# [Directive]
Rewrite the records below as a numbered list, leaving out any blank lines.

:: Records supplied

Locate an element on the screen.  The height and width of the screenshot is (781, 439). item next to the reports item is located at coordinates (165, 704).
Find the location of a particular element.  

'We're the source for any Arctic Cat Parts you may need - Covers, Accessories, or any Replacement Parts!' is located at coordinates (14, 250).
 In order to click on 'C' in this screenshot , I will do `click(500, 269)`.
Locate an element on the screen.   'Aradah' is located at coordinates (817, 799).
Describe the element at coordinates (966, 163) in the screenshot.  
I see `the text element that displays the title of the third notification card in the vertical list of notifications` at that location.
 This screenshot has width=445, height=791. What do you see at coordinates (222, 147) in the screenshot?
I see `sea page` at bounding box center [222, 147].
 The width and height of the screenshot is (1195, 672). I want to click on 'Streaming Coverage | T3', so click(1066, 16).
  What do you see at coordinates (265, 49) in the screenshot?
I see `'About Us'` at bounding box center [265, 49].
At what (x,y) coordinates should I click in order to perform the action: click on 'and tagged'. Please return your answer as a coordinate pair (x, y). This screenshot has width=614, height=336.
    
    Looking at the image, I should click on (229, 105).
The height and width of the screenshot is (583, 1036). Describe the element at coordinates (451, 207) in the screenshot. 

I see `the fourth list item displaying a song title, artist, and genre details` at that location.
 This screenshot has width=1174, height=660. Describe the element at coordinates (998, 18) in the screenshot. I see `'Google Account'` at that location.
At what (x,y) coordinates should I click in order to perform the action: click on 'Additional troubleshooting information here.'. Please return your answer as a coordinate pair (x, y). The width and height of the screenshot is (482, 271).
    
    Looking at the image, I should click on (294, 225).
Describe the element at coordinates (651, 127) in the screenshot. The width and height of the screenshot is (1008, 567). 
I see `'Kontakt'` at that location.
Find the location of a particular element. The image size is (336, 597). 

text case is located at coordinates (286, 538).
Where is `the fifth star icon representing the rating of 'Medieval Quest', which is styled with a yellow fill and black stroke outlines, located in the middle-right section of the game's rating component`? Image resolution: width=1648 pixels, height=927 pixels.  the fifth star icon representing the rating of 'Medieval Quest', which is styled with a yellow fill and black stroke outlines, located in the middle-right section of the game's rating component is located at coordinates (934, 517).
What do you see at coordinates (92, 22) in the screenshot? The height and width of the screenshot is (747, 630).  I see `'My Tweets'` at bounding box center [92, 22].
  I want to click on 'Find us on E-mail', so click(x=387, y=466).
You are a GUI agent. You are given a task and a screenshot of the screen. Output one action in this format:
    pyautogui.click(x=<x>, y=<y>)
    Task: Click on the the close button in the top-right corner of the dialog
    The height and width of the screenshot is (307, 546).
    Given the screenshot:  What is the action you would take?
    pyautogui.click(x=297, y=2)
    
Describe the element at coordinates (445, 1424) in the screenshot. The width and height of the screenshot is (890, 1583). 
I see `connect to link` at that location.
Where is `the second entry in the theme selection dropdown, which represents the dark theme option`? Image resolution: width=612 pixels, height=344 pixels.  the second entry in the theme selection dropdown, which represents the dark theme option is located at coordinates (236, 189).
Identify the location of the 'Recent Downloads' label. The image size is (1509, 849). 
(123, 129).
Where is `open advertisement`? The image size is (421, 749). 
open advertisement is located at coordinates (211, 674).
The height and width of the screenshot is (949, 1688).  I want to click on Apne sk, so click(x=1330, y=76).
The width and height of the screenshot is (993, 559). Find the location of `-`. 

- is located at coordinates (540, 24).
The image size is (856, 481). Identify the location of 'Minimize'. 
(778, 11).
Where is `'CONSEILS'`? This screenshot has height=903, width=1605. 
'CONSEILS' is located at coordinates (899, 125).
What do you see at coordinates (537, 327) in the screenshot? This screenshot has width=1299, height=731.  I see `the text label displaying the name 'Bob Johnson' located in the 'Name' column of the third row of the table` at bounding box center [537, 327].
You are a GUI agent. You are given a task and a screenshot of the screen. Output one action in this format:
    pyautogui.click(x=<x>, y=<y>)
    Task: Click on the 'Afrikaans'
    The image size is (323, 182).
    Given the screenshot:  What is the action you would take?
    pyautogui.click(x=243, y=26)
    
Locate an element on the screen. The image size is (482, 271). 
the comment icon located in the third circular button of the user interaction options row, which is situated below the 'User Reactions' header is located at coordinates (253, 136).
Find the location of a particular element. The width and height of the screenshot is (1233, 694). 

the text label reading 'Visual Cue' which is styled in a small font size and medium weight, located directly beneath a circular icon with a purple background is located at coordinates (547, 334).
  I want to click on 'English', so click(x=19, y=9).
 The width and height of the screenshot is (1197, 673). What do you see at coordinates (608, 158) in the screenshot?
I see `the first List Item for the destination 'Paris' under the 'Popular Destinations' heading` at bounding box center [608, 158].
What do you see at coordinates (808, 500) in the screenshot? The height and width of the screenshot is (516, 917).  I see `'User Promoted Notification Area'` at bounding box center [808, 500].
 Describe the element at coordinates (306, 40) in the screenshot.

::::

# [Result]
1. Locate an element on the screen.  The height and width of the screenshot is (781, 439). item next to the reports item is located at coordinates (165, 704).
2. Find the location of a particular element.  
3. 'We're the source for any Arctic Cat Parts you may need - Covers, Accessories, or any Replacement Parts!' is located at coordinates (14, 250).
4.  In order to click on 'C' in this screenshot , I will do `click(500, 269)`.
5. Locate an element on the screen.   'Aradah' is located at coordinates (817, 799).
6. Describe the element at coordinates (966, 163) in the screenshot.  
7. I see `the text element that displays the title of the third notification card in the vertical list of notifications` at that location.
8.  This screenshot has width=445, height=791. What do you see at coordinates (222, 147) in the screenshot?
9. I see `sea page` at bounding box center [222, 147].
10.  The width and height of the screenshot is (1195, 672). I want to click on 'Streaming Coverage | T3', so click(1066, 16).
11.   What do you see at coordinates (265, 49) in the screenshot?
12. I see `'About Us'` at bounding box center [265, 49].
13. At what (x,y) coordinates should I click in order to perform the action: click on 'and tagged'. Please return your answer as a coordinate pair (x, y). This screenshot has width=614, height=336.
14.     Looking at the image, I should click on (229, 105).
15. The height and width of the screenshot is (583, 1036). Describe the element at coordinates (451, 207) in the screenshot. 
16. I see `the fourth list item displaying a song title, artist, and genre details` at that location.
17.  This screenshot has width=1174, height=660. Describe the element at coordinates (998, 18) in the screenshot. I see `'Google Account'` at that location.
18. At what (x,y) coordinates should I click in order to perform the action: click on 'Additional troubleshooting information here.'. Please return your answer as a coordinate pair (x, y). The width and height of the screenshot is (482, 271).
19.     Looking at the image, I should click on (294, 225).
20. Describe the element at coordinates (651, 127) in the screenshot. The width and height of the screenshot is (1008, 567). 
21. I see `'Kontakt'` at that location.
22. Find the location of a particular element. The image size is (336, 597). 
23. text case is located at coordinates (286, 538).
24. Where is `the fifth star icon representing the rating of 'Medieval Quest', which is styled with a yellow fill and black stroke outlines, located in the middle-right section of the game's rating component`? Image resolution: width=1648 pixels, height=927 pixels.  the fifth star icon representing the rating of 'Medieval Quest', which is styled with a yellow fill and black stroke outlines, located in the middle-right section of the game's rating component is located at coordinates (934, 517).
25. What do you see at coordinates (92, 22) in the screenshot? The height and width of the screenshot is (747, 630).  I see `'My Tweets'` at bounding box center [92, 22].
26.   I want to click on 'Find us on E-mail', so click(x=387, y=466).
27. You are a GUI agent. You are given a task and a screenshot of the screen. Output one action in this format:
28.     pyautogui.click(x=<x>, y=<y>)
29.     Task: Click on the the close button in the top-right corner of the dialog
30.     The height and width of the screenshot is (307, 546).
31.     Given the screenshot:  What is the action you would take?
32.     pyautogui.click(x=297, y=2)
33. Describe the element at coordinates (445, 1424) in the screenshot. The width and height of the screenshot is (890, 1583). 
34. I see `connect to link` at that location.
35. Where is `the second entry in the theme selection dropdown, which represents the dark theme option`? Image resolution: width=612 pixels, height=344 pixels.  the second entry in the theme selection dropdown, which represents the dark theme option is located at coordinates (236, 189).
36. Identify the location of the 'Recent Downloads' label. The image size is (1509, 849). 
37. (123, 129).
38. Where is `open advertisement`? The image size is (421, 749). 
39. open advertisement is located at coordinates (211, 674).
40. The height and width of the screenshot is (949, 1688).  I want to click on Apne sk, so click(x=1330, y=76).
41. The width and height of the screenshot is (993, 559). Find the location of `-`. 
42. - is located at coordinates (540, 24).
43. The image size is (856, 481). Identify the location of 'Minimize'. 
44. (778, 11).
45. Where is `'CONSEILS'`? This screenshot has height=903, width=1605. 
46. 'CONSEILS' is located at coordinates (899, 125).
47. What do you see at coordinates (537, 327) in the screenshot? This screenshot has width=1299, height=731.  I see `the text label displaying the name 'Bob Johnson' located in the 'Name' column of the third row of the table` at bounding box center [537, 327].
48. You are a GUI agent. You are given a task and a screenshot of the screen. Output one action in this format:
49.     pyautogui.click(x=<x>, y=<y>)
50.     Task: Click on the 'Afrikaans'
51.     The image size is (323, 182).
52.     Given the screenshot:  What is the action you would take?
53.     pyautogui.click(x=243, y=26)
54. Locate an element on the screen. The image size is (482, 271). 
55. the comment icon located in the third circular button of the user interaction options row, which is situated below the 'User Reactions' header is located at coordinates (253, 136).
56. Find the location of a particular element. The width and height of the screenshot is (1233, 694). 
57. the text label reading 'Visual Cue' which is styled in a small font size and medium weight, located directly beneath a circular icon with a purple background is located at coordinates (547, 334).
58.   I want to click on 'English', so click(x=19, y=9).
59.  The width and height of the screenshot is (1197, 673). What do you see at coordinates (608, 158) in the screenshot?
60. I see `the first List Item for the destination 'Paris' under the 'Popular Destinations' heading` at bounding box center [608, 158].
61. What do you see at coordinates (808, 500) in the screenshot? The height and width of the screenshot is (516, 917).  I see `'User Promoted Notification Area'` at bounding box center [808, 500].
62.  Describe the element at coordinates (306, 40) in the screenshot.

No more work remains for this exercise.